Concluida la visita, sólo queda rendir pleitesía a la zona de oportunidades, donde hay muebles defectuosos o que estuvieron en vitrinas de exposición, y el perrito. El mega carro es incomodísimo y la maniobrabilidad dificultosa, pero no importa. La salchicha pide cita con el estómago. No importará tener que hacer cola durante más de quince minutos ni tener que claudicar ante sudores y malos olores. El hot dog a sesenta céntimos se vuelve irresistible incluso ante los ojos de Dios. Y por un poco más puedes llenar todos los cubos de cola que quieras. La mayoría engulle más de un perrito e incluso llena la bolsa para llevárselos a la playa. Es la auténtica comida rápida porque apenas dura cinco minutos en nuestras manos. Abusamos del Ketchup y la mostaza, manchando luego la mesa como es de merecer. El carro espera paciente en medio de dos mesas llenas de chavales que no paran de eructar. Hay grupos de chicos que no van a IKEA, van al frankfurt del IKEA a rellenar la tripa. Hasta que el cuerpo les diga basta. 

Volveremos a llenar el vaso de plástico, lo taparemos y cogeremos una pajita. Añadiremos mucho hielo porque queda camino por delante. No importa sentirse hinchado y falto de respiración. Gula. A veces da la impresión, cuando uno ve a según qué grupo de guiris, que prefiere irse con el perrito en una mano y con la bebida en la otra, que con el carro. A veces se ponen a tragar a toda velocidad porque el padre de familia está hasta los mismísimos de esperar. A eso le llamo yo apurar.

Y llegamos al final con otro “gran clásico”. Voy a ponerlo en mayúsculas para que os enteréis todos: LOS COCHES NO SON FURGONETAS. Nos creemos que en el coche cabe absolutamente todo. Como existe una especie de trauma si nos vamos con el carro vacío, lo cargamos con cosas largas y pesadas hasta los topes y dejamos de ser conscientes de que el coche no es un vehículo de carga.
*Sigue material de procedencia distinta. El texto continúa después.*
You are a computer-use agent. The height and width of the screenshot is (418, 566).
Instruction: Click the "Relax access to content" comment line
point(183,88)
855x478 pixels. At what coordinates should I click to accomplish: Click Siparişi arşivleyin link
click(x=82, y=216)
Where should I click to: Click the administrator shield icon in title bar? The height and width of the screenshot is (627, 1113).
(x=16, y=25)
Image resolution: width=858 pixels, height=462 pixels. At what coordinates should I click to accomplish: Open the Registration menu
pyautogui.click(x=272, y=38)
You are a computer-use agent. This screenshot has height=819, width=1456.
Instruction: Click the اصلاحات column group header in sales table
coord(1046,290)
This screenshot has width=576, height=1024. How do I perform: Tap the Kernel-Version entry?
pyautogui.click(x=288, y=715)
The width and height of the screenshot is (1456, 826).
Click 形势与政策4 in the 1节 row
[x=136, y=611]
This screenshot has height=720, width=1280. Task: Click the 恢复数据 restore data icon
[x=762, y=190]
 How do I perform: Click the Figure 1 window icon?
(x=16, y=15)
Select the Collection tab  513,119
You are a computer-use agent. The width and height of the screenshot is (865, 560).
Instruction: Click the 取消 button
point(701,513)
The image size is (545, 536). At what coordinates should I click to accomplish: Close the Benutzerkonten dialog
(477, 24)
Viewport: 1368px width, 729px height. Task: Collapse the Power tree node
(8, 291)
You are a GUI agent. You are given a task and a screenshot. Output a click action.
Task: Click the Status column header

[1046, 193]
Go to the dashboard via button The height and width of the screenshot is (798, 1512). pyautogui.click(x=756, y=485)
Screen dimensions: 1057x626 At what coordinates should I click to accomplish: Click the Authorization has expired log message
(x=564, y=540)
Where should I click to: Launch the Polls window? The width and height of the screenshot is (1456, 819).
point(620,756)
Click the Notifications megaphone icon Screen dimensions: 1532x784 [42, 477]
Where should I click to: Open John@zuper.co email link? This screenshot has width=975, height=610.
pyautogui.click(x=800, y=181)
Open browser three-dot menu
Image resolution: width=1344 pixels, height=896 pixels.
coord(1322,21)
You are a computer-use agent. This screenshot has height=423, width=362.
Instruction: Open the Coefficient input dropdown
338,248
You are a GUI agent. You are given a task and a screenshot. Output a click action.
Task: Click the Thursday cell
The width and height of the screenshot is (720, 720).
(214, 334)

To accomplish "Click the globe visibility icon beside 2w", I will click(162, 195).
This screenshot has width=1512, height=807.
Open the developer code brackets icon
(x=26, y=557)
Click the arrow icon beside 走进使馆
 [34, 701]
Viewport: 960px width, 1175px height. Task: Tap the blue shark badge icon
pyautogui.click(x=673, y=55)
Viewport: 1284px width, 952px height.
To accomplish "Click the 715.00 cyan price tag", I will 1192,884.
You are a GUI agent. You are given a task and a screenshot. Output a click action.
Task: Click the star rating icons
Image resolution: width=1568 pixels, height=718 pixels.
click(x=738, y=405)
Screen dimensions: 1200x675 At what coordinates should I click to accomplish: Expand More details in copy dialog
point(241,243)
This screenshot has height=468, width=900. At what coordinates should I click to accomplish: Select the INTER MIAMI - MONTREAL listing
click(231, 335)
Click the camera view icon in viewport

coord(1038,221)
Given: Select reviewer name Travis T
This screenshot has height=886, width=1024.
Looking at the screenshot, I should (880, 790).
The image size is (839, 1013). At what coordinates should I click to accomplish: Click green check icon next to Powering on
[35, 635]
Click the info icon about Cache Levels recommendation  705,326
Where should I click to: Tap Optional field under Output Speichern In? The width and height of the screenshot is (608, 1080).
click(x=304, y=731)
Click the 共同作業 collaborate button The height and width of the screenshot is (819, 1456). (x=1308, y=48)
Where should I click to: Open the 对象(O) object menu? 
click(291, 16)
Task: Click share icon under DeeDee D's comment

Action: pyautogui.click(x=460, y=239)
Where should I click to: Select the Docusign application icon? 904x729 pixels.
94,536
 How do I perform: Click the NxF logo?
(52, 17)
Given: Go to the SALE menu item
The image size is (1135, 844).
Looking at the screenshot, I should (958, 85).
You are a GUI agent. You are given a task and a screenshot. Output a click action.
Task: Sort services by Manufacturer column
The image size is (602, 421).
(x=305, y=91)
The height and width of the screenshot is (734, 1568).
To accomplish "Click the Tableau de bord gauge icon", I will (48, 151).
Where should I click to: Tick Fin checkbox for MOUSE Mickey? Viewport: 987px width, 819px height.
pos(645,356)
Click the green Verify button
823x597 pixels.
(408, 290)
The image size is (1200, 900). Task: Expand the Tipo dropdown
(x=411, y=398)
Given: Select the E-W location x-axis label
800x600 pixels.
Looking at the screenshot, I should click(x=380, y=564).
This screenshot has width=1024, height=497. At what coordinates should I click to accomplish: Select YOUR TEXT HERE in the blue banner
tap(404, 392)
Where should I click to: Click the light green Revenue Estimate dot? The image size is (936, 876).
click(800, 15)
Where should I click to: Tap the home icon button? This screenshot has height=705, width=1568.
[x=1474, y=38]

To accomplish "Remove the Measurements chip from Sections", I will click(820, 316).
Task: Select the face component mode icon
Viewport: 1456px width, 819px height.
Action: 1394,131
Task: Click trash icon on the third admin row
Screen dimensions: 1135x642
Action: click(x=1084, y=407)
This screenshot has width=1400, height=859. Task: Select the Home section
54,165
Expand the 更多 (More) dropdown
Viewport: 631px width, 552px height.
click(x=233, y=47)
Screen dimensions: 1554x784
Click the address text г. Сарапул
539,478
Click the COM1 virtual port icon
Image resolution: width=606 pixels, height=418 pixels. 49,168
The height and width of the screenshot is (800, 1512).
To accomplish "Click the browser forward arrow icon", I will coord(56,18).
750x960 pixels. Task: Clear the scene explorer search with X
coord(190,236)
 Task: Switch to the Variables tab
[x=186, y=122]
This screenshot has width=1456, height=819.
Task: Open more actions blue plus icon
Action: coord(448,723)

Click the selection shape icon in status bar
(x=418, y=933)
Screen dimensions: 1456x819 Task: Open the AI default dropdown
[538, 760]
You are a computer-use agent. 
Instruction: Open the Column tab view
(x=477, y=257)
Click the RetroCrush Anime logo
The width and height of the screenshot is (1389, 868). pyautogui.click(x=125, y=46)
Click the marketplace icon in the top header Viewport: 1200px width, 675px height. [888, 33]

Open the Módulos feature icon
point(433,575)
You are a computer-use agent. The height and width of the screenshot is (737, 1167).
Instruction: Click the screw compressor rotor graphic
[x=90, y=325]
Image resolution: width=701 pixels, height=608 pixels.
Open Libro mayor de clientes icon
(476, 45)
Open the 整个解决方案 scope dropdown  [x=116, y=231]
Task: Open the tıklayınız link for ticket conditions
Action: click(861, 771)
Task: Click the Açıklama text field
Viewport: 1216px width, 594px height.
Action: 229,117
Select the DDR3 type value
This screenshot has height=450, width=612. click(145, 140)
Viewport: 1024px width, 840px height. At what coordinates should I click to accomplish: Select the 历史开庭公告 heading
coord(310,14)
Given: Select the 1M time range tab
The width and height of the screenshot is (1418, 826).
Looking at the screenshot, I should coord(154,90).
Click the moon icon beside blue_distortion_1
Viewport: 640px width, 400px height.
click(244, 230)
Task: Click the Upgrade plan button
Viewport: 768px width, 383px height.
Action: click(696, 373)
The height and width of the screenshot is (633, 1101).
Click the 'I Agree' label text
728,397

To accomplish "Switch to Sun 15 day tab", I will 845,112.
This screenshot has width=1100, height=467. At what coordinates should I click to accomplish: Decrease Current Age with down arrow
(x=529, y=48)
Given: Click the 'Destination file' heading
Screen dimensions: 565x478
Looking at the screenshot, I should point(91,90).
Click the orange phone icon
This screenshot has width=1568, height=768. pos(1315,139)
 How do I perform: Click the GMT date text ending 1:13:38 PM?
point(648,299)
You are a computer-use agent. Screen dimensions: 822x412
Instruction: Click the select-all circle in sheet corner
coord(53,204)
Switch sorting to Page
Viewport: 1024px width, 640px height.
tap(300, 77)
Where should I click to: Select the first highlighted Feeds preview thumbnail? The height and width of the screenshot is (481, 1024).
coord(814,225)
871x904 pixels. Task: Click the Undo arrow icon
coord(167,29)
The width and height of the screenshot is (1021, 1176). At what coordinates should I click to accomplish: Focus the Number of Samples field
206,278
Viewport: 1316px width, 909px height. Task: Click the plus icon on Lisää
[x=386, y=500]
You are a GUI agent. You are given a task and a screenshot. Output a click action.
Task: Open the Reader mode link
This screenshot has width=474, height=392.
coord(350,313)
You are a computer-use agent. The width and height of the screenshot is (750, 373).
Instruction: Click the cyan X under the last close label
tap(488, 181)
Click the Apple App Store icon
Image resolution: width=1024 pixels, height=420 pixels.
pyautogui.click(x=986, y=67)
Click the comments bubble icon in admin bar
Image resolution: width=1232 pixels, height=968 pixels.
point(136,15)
Creemos que algunos muebles pueden entrar en el coche por la fuerza. ¡Las piezas no son flexibles!

A veces es cuestión de orgullo lo de meter algunas cajas o maderas. Buscamos colocarlas en diagonal, bajando el asiento del copiloto, cerrando dulcemente el maletero, etcétera. Pero no hay Dios que lo meta. Habrá que quitar la parte de atrás, sacar los balones de los niños y los juguetes, y “desnudar” el maletero. A ver si así… Dará igual que parte de la tabla salga por la ventana con tal de no pagar a un transportista. Deberían poner un aviso: los muebles del IKEA pueden provocar accidentes. 

El maletero a rebosar, a veces incluso semiabierto y atado con unas cuerdas, las cajas moviéndose de lado a lado en las curvas, el cambio de mano invadido por la madera, un almohadón en el culo… La falta de visibilidad para el piloto es notable, pero no importa; todo sea por no pagar un pequeño plus. 

Muchas veces se da el caso de que, una vez colocado todo, no cabe el copiloto. Habrá que volver a empezar. En familias grandes se deberá elegir entre la mesa de la cocina o la abuela, para hacernos una idea. O que los niños vuelvan en autobús. 

Tras forzar puertas y ventanas, apretar a los niños y aplastar a la abuela, todo parece en su lugar. Habrá que subir los muebles, las maderas y los artículos comprados en el ascensor o por la escalera, según la circunstancia. Y entonces, justo en el momento de tener que montarlo todo, la gente que te pedía que la llevases al “paraíso“, desaparece misteriosamente entre las cajas.